At 4:18 AM Monday morning, the Governor signed the continuation budget after two new sets of revenues were passed in both the House and the Senate; this ended the shutdown.

The new revenues

The state's income tax will go up from 3.9% to 4.35% - still lower than 2/3 of the state's income taxes. The state expects more than $750 billion in new revenues form this tax increase.

Officials also expect a similar amount to be generated by an extension of the 6% sales tax to a number of services, which are listed here.

How does Michigan's new tax rates stack up?

I'll let this article from the Detroit Free Press sum it up:

Thirty-six of the 43 states with income taxes have rates higher than Michigan's new 4.35 rate, at least as of January 2007, according to the Federation of Tax Administrators. But a fair comparison is elusive because most states, unlike Michigan, have graduated income taxes under which taxpayers see their rates increase as their incomes go up.


The state's 6 percent sales tax in two months will go from covering 26 service categories to covering 53, including new categories such as skiing, consulting and interior design. At that point, Michigan will rank 27th nationally in the number of taxed services, according to the Michigan Department of Treasury.
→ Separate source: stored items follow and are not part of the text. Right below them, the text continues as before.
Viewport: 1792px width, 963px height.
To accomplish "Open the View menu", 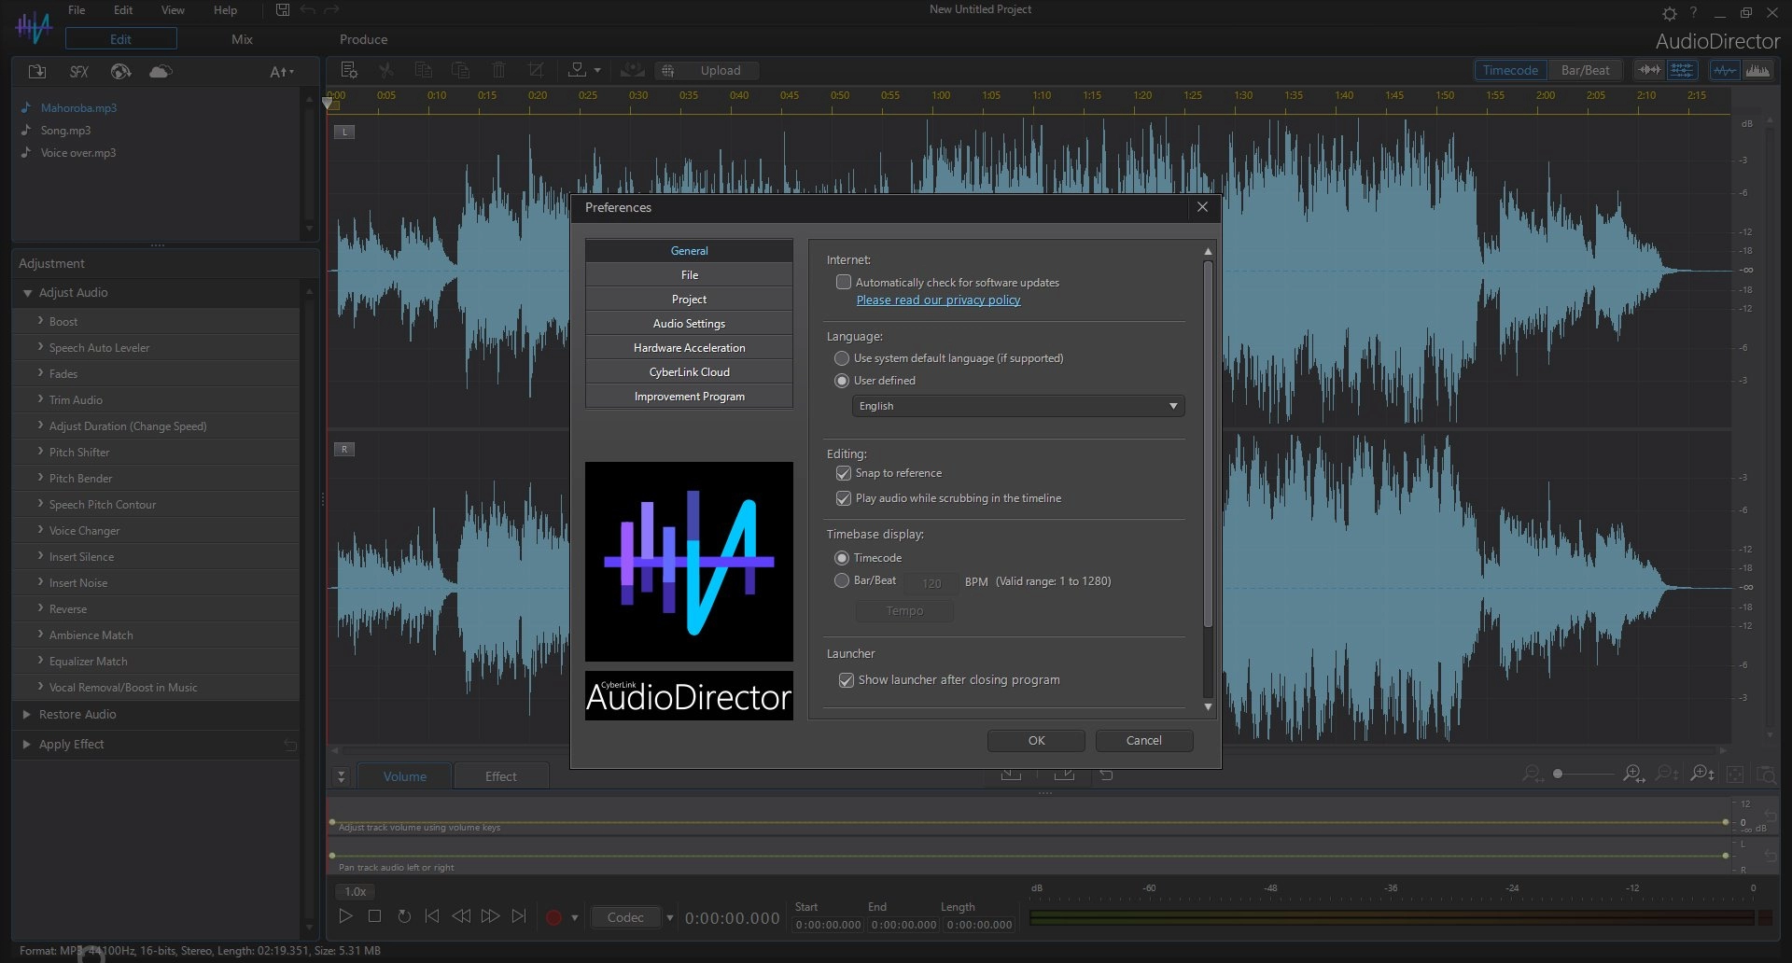I will [173, 10].
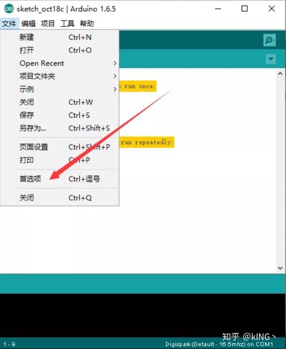Select 保存 to save the sketch
The height and width of the screenshot is (349, 286).
pyautogui.click(x=59, y=115)
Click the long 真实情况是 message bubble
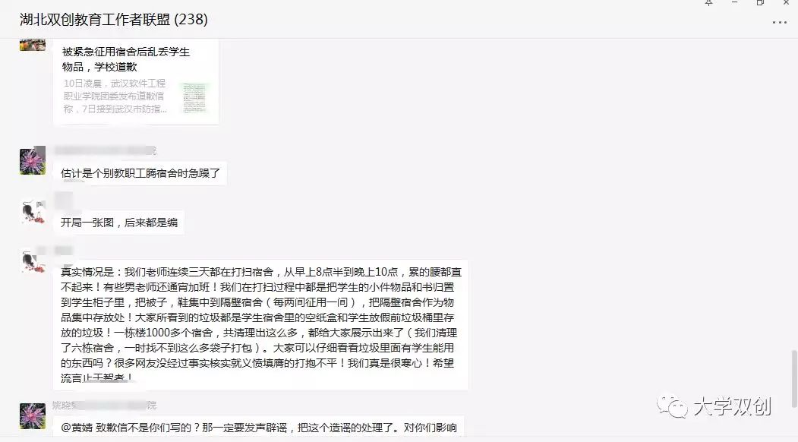The width and height of the screenshot is (798, 442). click(x=260, y=325)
Michigan is tied with nine other states that have a 6 percent sales tax, the nation's 11th highest. California has the highest rate, at 7.25 percent, while Colorado's 2.9 rate is the lowest among states that have sales taxes.
Hey conservatives, if high taxes mean weaker economies, then why is Michigan's unemployment rate - 7.4% - the highest in the country instead of being in the middle of the pack?

What this all means for you

Will you pay more in taxes? Yes, but not much. Back to the Free Press article:
The combination of a higher income tax and sales taxes on more services will cost a family of four earning $50,000 a year about $207 - $157 in income tax and about $50 in sales tax, treasury officials estimate.

"That's $4 a week per household," Kleine said. "What that is doing is preventing very drastic cuts in higher education, school aid, Medicaid and public safety."
$4 per family per week to keep Michigan from becoming even worse off? Sounds like a good investment to me - and I'm a college student whose family has mediocre health insurance!

So enough with the whining and complaining about having to pay more. Tax cuts have not helped Michigan's economy, nor will tax hikes hurt. Please don't complain about having to pay just a little less than you used to. A few dollars a week is NOT going to hurt your bottom line.

If anything, you ought to be complaining not about taxes that aren't really that high, but about the high cost of gas (which Democrats have tried to do something about), or prescription drugs (which Democrats have also tried to do something about).

Or having to spend $4.50 for a pop at Kelly/Shorts Stadium. Which I don't think many Dems can do anything about.